1913 short story by Katherine Mansfield

"Millie" is a 1913 short story in the Modernist, stream-of-consciousness style by Katherine Mansfield. It was first published in The Blue Review in June 1913, and was one of the first stories published by Mansfield. It was reprinted in her 1924 collection Something Childish and Other Stories.

==Plot summary==
Millie, the wife of a labourer in a rural farming community, waits alone in her house, while her husband and the other men of the village go in search of Harrison, an Englishman who has supposedly shot and killed a neighbour, Mr Williamson. After speculating on the eventual lynching of the suspect, then thinking about her own childlessness and looking at her wedding pictures in Mount Cook, Millie hears a noise coming from the garden and finds a wounded man lying there. She is both alarmed and touched by the man's plight, but seeing that he is very young – really not much more than a boy – she decides to help him. The wounded man asks when the other men are due to return, and Millie realizes that this is Harrison, the suspected murderer. Millie tends to Harrison's injuries and hides him, promising herself fiercely that he will go free, regardless of justice or authority.

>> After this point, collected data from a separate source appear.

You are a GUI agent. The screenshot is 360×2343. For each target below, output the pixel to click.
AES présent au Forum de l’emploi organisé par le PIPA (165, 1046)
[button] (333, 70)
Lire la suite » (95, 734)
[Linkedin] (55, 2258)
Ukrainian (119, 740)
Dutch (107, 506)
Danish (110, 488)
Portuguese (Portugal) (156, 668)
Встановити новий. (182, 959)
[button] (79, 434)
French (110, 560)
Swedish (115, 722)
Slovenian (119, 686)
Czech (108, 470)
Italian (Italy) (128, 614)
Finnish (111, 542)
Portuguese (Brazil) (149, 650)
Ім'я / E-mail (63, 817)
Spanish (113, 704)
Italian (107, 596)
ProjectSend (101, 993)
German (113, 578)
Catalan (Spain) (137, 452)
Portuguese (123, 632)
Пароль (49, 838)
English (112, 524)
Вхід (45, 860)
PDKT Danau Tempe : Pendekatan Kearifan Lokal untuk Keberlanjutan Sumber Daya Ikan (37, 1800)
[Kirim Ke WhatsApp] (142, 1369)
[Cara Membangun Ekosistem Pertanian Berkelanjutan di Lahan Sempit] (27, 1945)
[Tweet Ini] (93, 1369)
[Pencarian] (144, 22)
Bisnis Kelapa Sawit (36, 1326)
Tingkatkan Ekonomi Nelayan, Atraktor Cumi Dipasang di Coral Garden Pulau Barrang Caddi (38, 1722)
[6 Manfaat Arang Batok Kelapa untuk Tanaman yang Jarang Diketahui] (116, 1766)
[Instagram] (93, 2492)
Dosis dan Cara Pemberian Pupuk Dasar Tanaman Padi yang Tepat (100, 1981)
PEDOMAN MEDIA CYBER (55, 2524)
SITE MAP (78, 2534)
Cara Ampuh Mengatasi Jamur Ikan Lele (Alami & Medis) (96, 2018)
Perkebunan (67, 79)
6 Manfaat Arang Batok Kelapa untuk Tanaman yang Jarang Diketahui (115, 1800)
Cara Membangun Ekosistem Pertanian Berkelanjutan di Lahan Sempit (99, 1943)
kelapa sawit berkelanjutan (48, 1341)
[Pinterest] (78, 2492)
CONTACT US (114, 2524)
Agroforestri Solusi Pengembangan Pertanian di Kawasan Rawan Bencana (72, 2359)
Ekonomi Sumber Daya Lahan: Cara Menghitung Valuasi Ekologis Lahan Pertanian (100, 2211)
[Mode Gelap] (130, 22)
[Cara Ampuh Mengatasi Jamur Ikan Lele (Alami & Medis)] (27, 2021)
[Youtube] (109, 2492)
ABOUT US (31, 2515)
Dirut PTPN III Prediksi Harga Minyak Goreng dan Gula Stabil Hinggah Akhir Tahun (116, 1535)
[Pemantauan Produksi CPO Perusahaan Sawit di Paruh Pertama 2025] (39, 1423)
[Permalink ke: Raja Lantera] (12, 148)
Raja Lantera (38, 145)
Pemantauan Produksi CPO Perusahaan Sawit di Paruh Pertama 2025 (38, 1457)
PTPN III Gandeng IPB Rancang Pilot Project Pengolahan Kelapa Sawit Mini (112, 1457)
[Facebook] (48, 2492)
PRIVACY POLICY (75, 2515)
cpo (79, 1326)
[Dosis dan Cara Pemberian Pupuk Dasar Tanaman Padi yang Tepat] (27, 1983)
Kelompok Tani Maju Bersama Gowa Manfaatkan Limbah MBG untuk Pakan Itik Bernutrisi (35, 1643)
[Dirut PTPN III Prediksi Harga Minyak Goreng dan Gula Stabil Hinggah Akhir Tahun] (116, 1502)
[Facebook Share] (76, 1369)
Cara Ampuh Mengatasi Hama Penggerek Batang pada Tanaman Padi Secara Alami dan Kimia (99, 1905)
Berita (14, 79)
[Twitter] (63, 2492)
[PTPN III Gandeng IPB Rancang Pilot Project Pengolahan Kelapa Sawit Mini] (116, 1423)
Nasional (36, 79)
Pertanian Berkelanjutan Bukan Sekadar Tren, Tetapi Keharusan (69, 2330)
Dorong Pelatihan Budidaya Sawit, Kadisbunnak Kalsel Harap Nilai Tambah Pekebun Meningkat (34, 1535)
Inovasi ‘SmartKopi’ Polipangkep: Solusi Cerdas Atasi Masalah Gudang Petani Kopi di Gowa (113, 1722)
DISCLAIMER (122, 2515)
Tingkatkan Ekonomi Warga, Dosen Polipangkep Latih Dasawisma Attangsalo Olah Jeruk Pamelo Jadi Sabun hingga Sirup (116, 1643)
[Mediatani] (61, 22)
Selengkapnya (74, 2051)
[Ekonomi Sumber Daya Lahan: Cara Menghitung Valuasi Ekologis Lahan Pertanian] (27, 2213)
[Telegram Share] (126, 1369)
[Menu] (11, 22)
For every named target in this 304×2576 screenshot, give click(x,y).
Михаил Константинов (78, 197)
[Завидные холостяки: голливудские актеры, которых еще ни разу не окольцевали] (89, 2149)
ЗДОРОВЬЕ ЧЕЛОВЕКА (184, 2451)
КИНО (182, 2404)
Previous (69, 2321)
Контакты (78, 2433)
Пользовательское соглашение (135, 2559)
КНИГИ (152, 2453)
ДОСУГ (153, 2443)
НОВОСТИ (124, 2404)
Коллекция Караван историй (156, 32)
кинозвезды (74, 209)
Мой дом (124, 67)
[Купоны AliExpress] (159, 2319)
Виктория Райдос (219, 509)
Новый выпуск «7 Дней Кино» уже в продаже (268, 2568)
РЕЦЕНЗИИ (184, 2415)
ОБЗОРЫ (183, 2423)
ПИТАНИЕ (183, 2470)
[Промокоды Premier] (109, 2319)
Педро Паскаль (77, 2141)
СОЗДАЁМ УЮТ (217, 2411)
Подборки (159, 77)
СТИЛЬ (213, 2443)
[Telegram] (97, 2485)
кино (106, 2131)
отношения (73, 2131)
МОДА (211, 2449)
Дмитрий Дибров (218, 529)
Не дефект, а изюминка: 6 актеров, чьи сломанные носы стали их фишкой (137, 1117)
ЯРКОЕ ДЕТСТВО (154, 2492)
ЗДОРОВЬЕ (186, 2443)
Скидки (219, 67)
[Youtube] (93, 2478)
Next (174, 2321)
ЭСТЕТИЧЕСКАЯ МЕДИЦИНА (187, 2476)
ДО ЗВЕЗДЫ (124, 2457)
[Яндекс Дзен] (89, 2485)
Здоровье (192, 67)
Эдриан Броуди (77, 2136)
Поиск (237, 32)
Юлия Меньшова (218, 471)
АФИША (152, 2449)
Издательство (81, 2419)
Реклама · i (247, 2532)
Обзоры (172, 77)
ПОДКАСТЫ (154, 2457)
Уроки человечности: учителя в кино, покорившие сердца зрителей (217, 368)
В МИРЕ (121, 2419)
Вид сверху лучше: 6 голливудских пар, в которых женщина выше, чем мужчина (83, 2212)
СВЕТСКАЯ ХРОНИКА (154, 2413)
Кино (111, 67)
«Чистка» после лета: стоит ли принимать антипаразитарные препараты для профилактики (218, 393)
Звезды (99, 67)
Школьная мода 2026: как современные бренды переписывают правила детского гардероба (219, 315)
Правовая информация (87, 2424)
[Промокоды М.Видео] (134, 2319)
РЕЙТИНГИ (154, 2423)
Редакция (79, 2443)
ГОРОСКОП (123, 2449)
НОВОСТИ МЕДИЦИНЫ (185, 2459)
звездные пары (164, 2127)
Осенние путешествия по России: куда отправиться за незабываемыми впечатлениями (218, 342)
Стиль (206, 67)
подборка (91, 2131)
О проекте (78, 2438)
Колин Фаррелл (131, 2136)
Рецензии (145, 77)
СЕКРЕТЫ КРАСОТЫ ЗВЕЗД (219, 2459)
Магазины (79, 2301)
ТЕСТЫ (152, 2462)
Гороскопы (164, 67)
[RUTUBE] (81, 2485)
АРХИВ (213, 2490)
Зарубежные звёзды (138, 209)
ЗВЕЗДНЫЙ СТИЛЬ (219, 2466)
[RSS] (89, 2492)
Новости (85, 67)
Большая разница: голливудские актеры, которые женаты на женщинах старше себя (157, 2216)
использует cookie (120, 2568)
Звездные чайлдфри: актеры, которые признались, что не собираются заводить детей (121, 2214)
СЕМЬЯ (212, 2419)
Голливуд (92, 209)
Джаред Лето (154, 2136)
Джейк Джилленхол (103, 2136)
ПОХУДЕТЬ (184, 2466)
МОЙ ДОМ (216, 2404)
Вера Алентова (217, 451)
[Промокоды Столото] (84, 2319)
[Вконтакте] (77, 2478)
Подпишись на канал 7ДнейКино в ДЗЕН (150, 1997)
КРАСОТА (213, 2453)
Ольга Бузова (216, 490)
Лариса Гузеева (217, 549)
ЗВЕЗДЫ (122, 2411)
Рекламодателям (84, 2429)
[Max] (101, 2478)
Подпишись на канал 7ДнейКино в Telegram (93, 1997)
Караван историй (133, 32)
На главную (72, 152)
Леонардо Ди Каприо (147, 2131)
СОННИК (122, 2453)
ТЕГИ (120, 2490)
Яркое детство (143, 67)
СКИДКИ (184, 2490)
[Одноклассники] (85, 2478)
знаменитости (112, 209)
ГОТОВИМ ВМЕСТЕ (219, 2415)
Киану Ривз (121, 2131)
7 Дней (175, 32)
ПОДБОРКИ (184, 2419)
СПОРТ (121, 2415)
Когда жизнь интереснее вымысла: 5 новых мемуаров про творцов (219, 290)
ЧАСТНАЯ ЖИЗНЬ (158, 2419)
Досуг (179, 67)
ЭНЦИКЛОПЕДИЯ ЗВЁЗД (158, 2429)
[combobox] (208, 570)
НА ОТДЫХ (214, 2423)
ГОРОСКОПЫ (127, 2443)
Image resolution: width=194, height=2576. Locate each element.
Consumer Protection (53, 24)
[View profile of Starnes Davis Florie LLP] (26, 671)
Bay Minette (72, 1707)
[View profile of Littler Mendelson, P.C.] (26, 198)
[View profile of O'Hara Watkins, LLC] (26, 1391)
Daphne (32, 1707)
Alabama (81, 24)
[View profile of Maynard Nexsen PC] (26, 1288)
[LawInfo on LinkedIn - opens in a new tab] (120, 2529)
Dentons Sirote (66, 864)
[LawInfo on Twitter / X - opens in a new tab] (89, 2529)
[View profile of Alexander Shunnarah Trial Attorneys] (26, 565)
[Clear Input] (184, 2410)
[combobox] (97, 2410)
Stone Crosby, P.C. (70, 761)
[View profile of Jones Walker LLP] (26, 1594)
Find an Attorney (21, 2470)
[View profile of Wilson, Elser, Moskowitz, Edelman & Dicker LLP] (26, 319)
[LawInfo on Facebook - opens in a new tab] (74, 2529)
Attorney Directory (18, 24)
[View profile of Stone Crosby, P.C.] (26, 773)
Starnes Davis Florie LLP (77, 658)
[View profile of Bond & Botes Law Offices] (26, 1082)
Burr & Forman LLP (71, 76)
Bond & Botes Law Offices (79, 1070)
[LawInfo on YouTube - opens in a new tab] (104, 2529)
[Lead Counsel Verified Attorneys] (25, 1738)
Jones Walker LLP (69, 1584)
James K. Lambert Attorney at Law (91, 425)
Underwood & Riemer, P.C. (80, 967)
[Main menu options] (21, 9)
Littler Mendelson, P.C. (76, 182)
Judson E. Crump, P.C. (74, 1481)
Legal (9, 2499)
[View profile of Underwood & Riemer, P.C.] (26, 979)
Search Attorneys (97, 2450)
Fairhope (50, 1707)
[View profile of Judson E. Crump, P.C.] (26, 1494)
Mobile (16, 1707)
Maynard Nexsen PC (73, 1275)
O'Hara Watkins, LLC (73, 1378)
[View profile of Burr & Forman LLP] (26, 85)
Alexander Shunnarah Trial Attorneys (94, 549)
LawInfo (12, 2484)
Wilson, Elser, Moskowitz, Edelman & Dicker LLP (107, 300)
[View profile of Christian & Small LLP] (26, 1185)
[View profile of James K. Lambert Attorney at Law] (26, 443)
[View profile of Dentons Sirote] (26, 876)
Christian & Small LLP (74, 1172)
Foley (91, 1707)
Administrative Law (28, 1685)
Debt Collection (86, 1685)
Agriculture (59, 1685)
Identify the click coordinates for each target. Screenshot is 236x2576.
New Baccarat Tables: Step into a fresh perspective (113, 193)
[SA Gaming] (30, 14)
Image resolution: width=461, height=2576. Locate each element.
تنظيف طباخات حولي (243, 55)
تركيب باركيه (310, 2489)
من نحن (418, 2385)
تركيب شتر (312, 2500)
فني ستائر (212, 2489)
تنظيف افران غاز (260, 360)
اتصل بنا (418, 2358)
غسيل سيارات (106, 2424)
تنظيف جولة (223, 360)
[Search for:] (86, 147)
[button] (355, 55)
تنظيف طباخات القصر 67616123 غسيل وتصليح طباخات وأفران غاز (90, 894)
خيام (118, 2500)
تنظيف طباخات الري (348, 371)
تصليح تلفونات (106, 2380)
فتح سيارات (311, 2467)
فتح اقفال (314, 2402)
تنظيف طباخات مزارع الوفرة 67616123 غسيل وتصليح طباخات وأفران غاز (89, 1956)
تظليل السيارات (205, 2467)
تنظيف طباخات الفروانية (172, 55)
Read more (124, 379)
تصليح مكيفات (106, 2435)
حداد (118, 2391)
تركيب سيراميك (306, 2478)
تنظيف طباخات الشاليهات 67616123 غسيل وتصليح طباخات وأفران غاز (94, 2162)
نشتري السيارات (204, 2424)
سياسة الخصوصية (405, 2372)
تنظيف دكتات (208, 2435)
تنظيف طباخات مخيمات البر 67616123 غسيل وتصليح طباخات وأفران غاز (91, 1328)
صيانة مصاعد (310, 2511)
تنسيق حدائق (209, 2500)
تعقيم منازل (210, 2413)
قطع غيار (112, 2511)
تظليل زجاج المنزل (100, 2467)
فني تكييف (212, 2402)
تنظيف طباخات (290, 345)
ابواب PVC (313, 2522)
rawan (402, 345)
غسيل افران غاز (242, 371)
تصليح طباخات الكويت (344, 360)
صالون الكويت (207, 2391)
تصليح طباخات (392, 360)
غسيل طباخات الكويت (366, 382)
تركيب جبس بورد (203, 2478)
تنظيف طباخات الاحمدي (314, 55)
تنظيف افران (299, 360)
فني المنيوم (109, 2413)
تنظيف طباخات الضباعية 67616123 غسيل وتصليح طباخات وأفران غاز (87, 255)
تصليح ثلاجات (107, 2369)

The men return home. Millie is anxious, knowing Harrison is still in hiding nearby. During the night, a neighbour's dog barks, alerting Millie's husband, Sid, who sounds the alarm, in spite of Millie's attempt to dissuade him. At first, Sid believes that someone is stealing livestock, but soon recognizes Harrison, who is making his escape on Sid's horse. Sid and the other two men set off on foot in pursuit of the fugitive. Millie runs out into the street in a state of heightened excitement, barefoot and in her nightdress, feeling "a strange mad joy" at the chase. Millie's final words are ambiguous: in spite of her earlier protectiveness towards the hunted man, she urges Sid to shoot him, shrieking and dancing barefoot in the dust.